I could feel my face bursting into a red flush, right to the top of my hair and down my neck, because my grandfather had so obviously seen me the same way as Grundo did. So I was a puddle of ice, was I? I was so wrought up by then that I snapped at him, just as if he had been Alicia. “You can talk! If ever I saw a marble iceberg, it’s you!

Now he looked really amused. His face relaxed and he very nearly smiled.

“It’s not funny!” I snarled at him. “I can see you made my mother terrified of you by behaving like this! Most of the time you’d make her think she wasn’t worth noticing, and then you’d make fun of her!”

Then I gave a gasp and tried to hold my breath – but I couldn’t because I was panting with rage – knowing that a strict person like my grandfather was bound to jump to his feet and order me thunderously out of the room.

In fact, he just said musingly, “Something of that, but Annie brought her own difficulties to the situation, you know.” The mild way he said it surprised me. I was even more surprised when he said, “Come now, Arianrhod. Tell me what is really upsetting you so.”
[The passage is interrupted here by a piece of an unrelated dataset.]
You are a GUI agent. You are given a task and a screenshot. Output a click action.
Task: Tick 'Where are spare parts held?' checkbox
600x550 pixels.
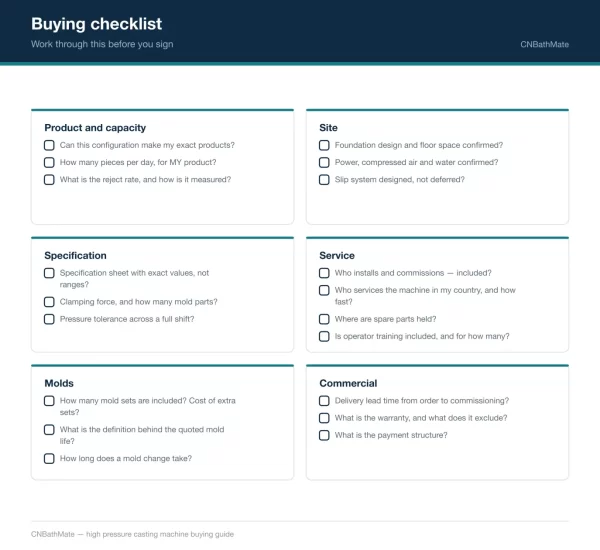coord(324,319)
I almost burst into tears. But I didn’t, because I suspected that Mam would have done and Grandfather Gwyn would have hated it. “If you must know,” I blurted out, “there’s a plot – in England – and most of the Court have been given bespelled water, even the King. The Merlin’s in it!”

“I know,” he said. “This is why I asked for you to come here, before the balance of magic is disturbed even further.”

For a second, I was thoroughly astonished. Then I thought, Oh! He’s a wizard! And that made me feel much better. I could tell by the way Grundo’s face snapped round to look at Grandfather Gwyn, and then went much pinker, that Grundo had had the same thought.

“Tell me in detail,” my grandfather said to us, “every word and sign and act that you remember.”

So we told him. It took a while and Grundo absent-mindedly ate two more pieces of cake while we talked. He probably needed to. It couldn’t have been pleasant for Grundo, having to describe what his mother did. Otherwise, I’d have called him a pig. Grandfather Gwyn leant forward with one forearm stiffly among the tea-things and seemed to drink in everything we said.

“Can you help at all?” Grundo said at last.

To our dismay, my grandfather slowly shook his head. “Unfortunately not,” he said. “I am about to become vulnerable, in a way I very much resent, and will be able to do nothing directly for a while. You have just shown me the way of it. But there is something you can do, Arianrhod, if you think you have the courage. You will have to work out most of it for yourself, I am afraid. It is magic that is not mine to deal in, and it is something your mother never could have brought herself to do. But, if you think you are able, I can put you in the way of it tomorrow.”

I sat in silence in that tall, cold room, staring at his intent white face across the plates and crumbs. Grundo looked to be holding his breath. “I – I suppose I’d better,” I said, when the chills had almost stopped scurrying up and down my back. “Someone has to do something.”

My Grandfather Gwyn could smile, after all. It was an unexpectedly warm, kind smile. It helped. A little. Actually, I was terrified.